The story of my Silvia in my tiny little garage
« on: 11:17:06 AM / 28-Aug-16 »
Hi,

I already posted in a few threads but I think it's time to introduce myself and my car, it's a long story and not particularly interesting so don't expect anyone to read all of it, parts of this are already written in other threads here on forum.

I'm happily married guy with a job that's average paying at best but my expenses like rent and things like that are really low so I can afford to have a project car and still get by. I was born and raised in Prague and I always liked japanese 80s and 90s cars. Since I was 14 I have always wanted a small light-weight RWD car - something like an S13, AE86, MR2, MX5,... stuff like that. I had never even heard of an S12 until I have seen the ad for the Silvia I now own.

My first car was 80s Citroen AX with a 1.0liter engine which I got from my mother. Everything you touched in the car broke but the car still somehow managed to run for years. At the end of its life the little AX was all rusty, the driver's side and trunk lock rusted off, it had almost no brakes, terrible head gasket leak - the engine ate almost as much oil as petrol, almost nothing electrical worked and the only thing on the dash that still worked was the clock. But the car was such a blast to drive with its 760kg it handled like a go-kart. The engine eventually died for good and the car got scrapped.
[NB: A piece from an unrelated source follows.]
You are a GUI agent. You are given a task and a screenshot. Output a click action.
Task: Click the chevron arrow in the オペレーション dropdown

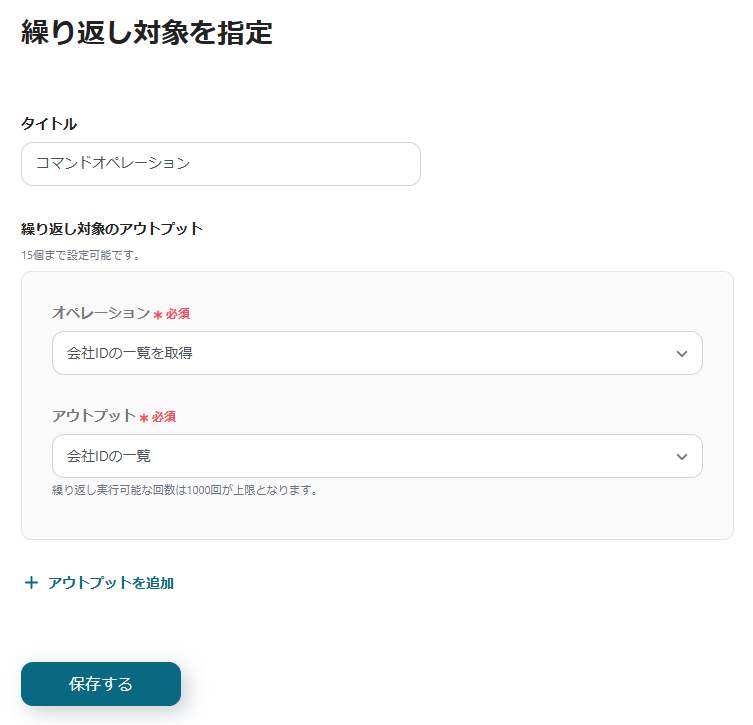(x=682, y=354)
I was looking at ads for another car and saw an ad with another AX for sale but it was a super rare model that had 1.4 liter engine and it was 4x4! It was really cheap so I could probably afford it but the ad disappeared before I made my mind, that was in 2012. I have always regretted not buying that car.

In November 2015 my wife wanted to buy herself a car so I was checking some ads for her and out of boredom I started looking at cars I was interested in. And there she was, a white '85 Silvia hatchback with ca18et in it. Suddenly I remembered the rare Citroen AX, I wouldn't make make the same mistake again so I decided to buy it. I crashed my bike so I wanted some toy to replace it. I'm not a mechanic by any means - before I got the S12, the only job I did on a car was that I once changed a flat tire on the AX but cars always fascinated me so I was willing to start learning some of the car stuff. I thought that I'll do just the basic stuff like change some filters, change the oil and other basic stuff like that. My plan was that if something important breaks, I'll just bring it to a pro because I though that it's too dangerous to do stuff like brakes by your own if you're not a mechanic. It has turned out very differently than I had planned...

They say not to buy a car when it's raining and they're right. It was raining real hard the day I went to check the Silvia and it was already night time when I finally got there and it was friday the 13th, not kidding. The Silvia was originally owned by a guy from Switzerland and from there it was imported to Czech Republic in 1997. Some old man bought it here  and he was driving the car until 1999 and then, probably because of a broken turbo, put the car in a garage where it sat until 2015. That year the owner of the car died and the ownership went to his son who immediately sold the car to the guy I was dealing with. He told me that he replaced the turbo and the exhaust and that the only thing the car needs is a new battery and that there's a tiny little oil leak somewhere near the turbo, also the fuel pump didn't work and according to him that was the reason he was selling it. He told me he lost all motivation to mess with it and that he wants it away. I was like ALRIGHT! and bought it and had it towed to a tiny little garage I rented to fix the car. They also say not to buy a car that don't start, that's also a very good advice.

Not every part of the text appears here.